From: "E. Allen Smith" <EALLENSMITH@ocelot.Rutgers.EDU>
Date: Mon, 30 Sep 1996 10:35:30 +0800
To: cypherpunks@toad.com
Subject: European Censorship Proposals
Message-ID: <01IA2ANWJV3K8Y56RA@mbcl.rutgers.edu>
MIME-Version: 1.0
Content-Type: text/plain


>     _________________________________________________________________
>   Centura
>     _________________________________________________________________
>                  EURO-COMMISSION TO TACKLE PORN ON INTERNET
>   __________________________________________________________________________
>      Copyright &copy 1996 Nando.net
>      Copyright &copy 1996 Reuter Information Service
      
>   BRUSSELS (Sep 24, 1996 08:06 a.m. EDT) - The European Commission,
>   faced with calls to clamp down on use of the Internet to transmit
>   pornography following a Belgian paedophilia scandal, will take a first
>   step in October towards seeing how it can be done.
   
>   But Culture Commissioner Marcelino Oreja, who intends to unveil a
>   discussion paper on new media services on October 9, says that the
>   process will be a lengthy one in consultation with all concerned and
>   that at the end of the day a world solution could be needed.
   
[...]

>   "We have to find mechanisms to see first how we can find the author
>   who includes this pornography in the Internet and second how we can
>   encrypt the content of these messages," he said.
   
>   The call for a European-wide solution to pornography and paedophilia
>   on the Internet is expected to be a central theme for EU justice
>   ministers in Dublin on Thursday and Friday when they discuss ways of
>   fighting the child sex trade.
   
>   EU culture ministers could also discuss it at their own meeting in the
>   Irish town of Galway on Wednesday.
   
>   The discovery of four murdered girls in Belgium and a child murder,
>   prostitution and pornography ring has focused the world's attention on
>   the child sex trade and fuelled calls for a clamp down on the
>   Internet, which at the moment is little policed and where anonymity is
>   assured.
   
>   Oreja said among the options raised in the discussion paper were the
>   possibility of encrypting access so that only those who pay could see
>   the material, or including a special computer chip -- commonly known
>   as a V-chip -- to screen against pornographic content.

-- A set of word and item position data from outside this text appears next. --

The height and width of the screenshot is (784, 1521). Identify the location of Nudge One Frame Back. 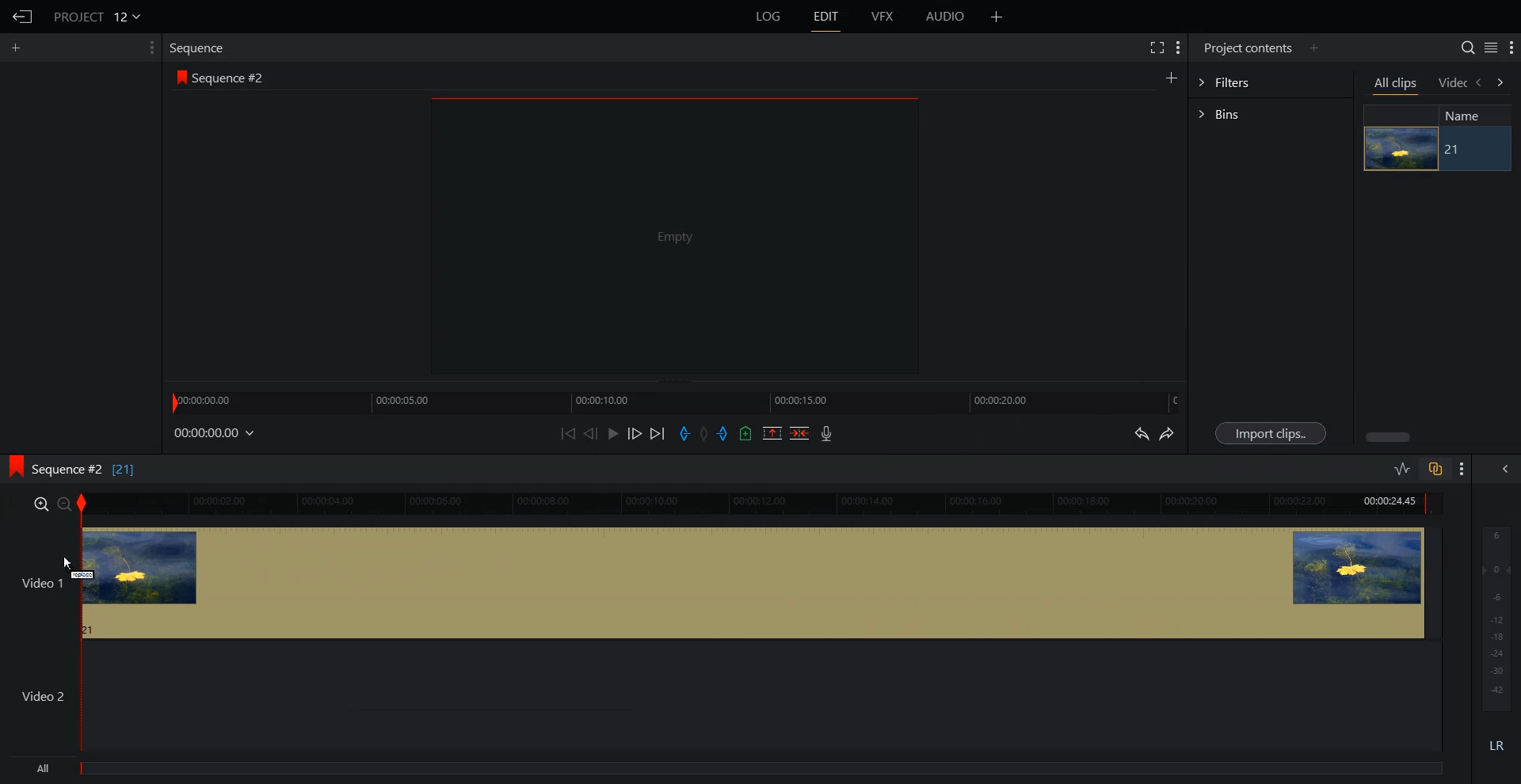
(592, 433).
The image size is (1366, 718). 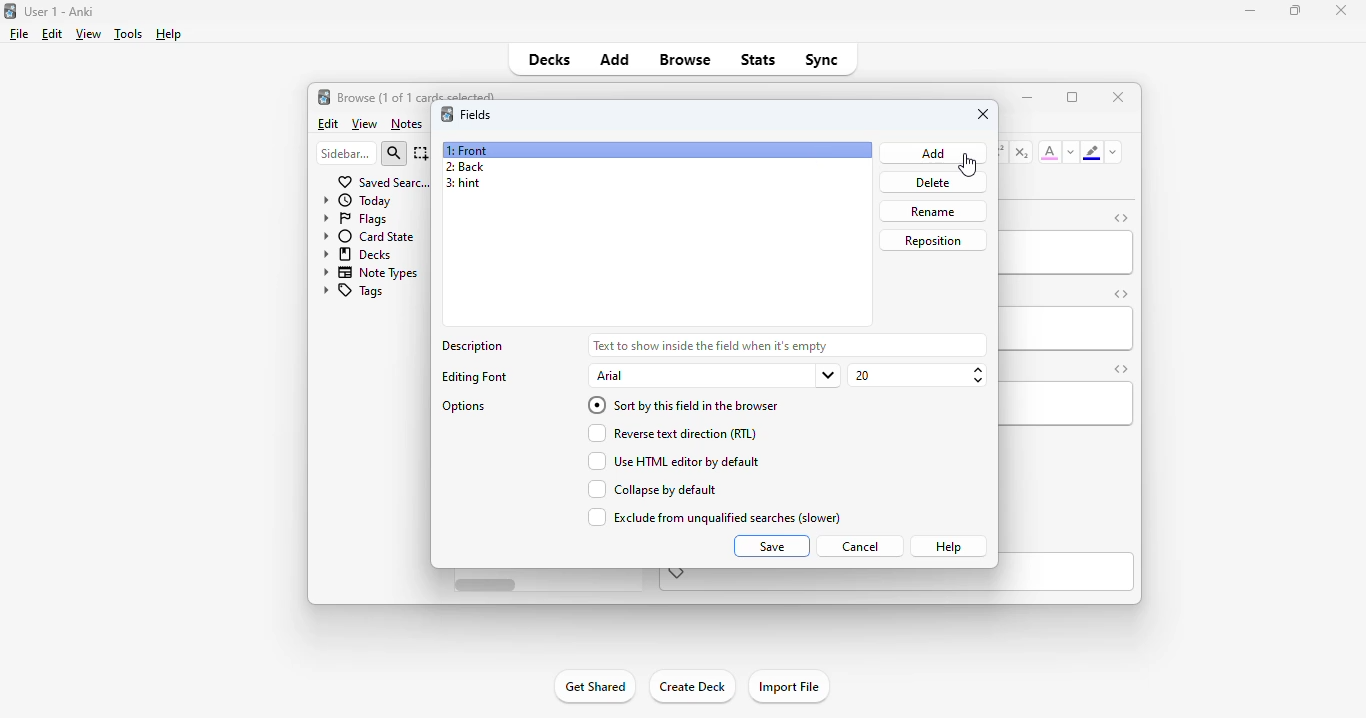 I want to click on edit, so click(x=52, y=34).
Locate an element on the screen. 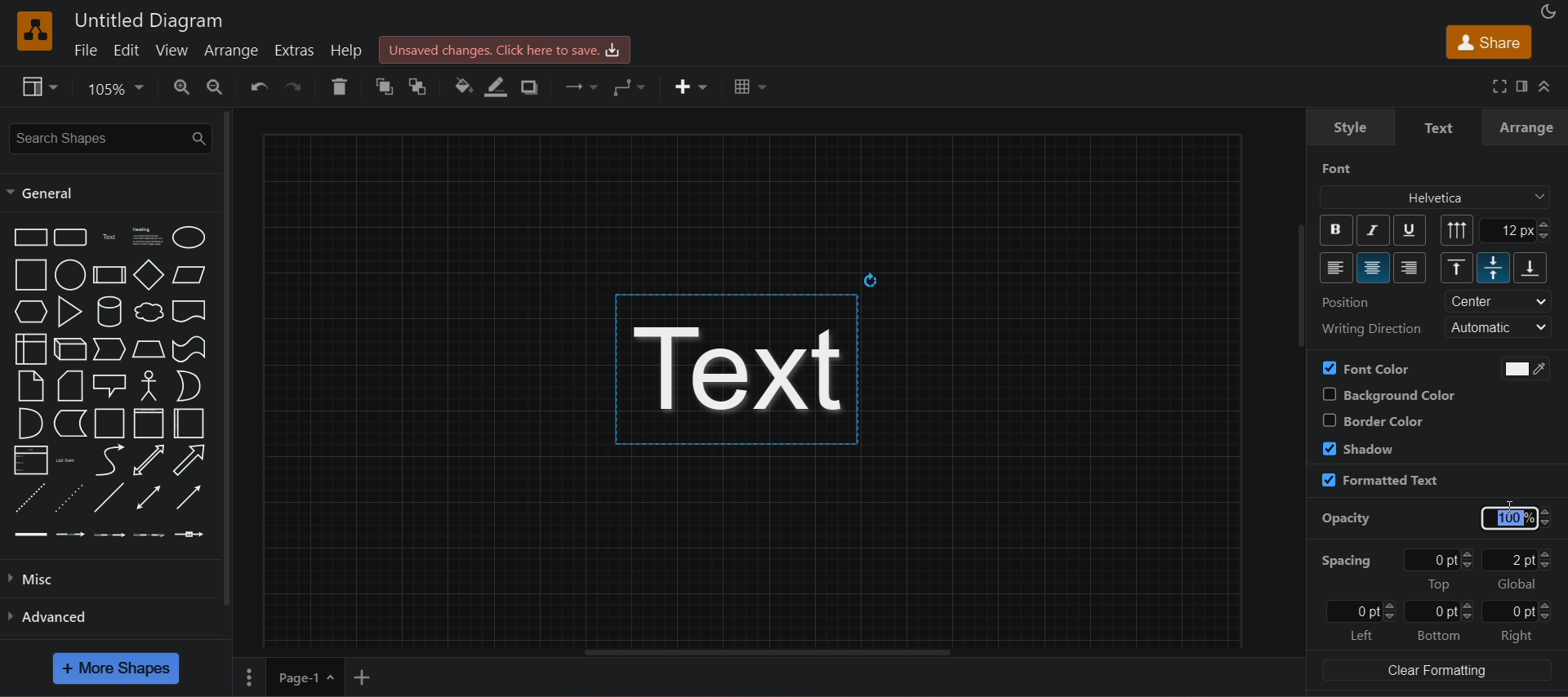 Image resolution: width=1568 pixels, height=697 pixels. waypoints is located at coordinates (632, 88).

	The obvious solution to this is someone in an unregulated country
getting a couple chips or programs for the de-encryption, then making the
images/text/whatever freely available. The major hurdles for this are A.
digital watermarking to see which chip(s) are used then block their
ability to be used (a reason to get more than one chip/program so as to
compare to filter out the watermarking - some techniques for watermarking
will survive this, but most won't) and B. copyright laws in the countries
which do not enforce such provisions.
   
[...]
   
>   Oreja, aware that Internet servers can simply move to a neighbouring
>   country to get round any restrictions agreed at European level, said
>   problems with satellite television had shown that national and
>   European regulations were not enough.
   
>   "We know that national regulation is not enough, that European
>   regulation is not enough...We may need to have a world regulation of
>   these matters, but let's go step by step. We do not have a European
>   regulation," he said.

	If they seriously think this will happen, they need to take another
look at the international situation.
   
>   The idea of a professional code of ethics in which the media would
>   regulate themselves is acknowledgment that European regulation of the
>   Internet could face opposition on freedom of information grounds.
   
>   "I think everything can not be said. I think that violence can have
>   its limits, I think that pornography can have its limits. I am in
>   favour of that, but it can be that the sector itself prepares a code
>   of ethics," he said.

	That's funny, if I were in favor of any censorship it would be of
government propaganda such as this.... they seem to be calling for violence
on a rather frequent basis.
  
>   He said such a code could help get round wide differences between EU
>   member countries, who have widely differing laws on what can be
>   considered pornography and eroticism.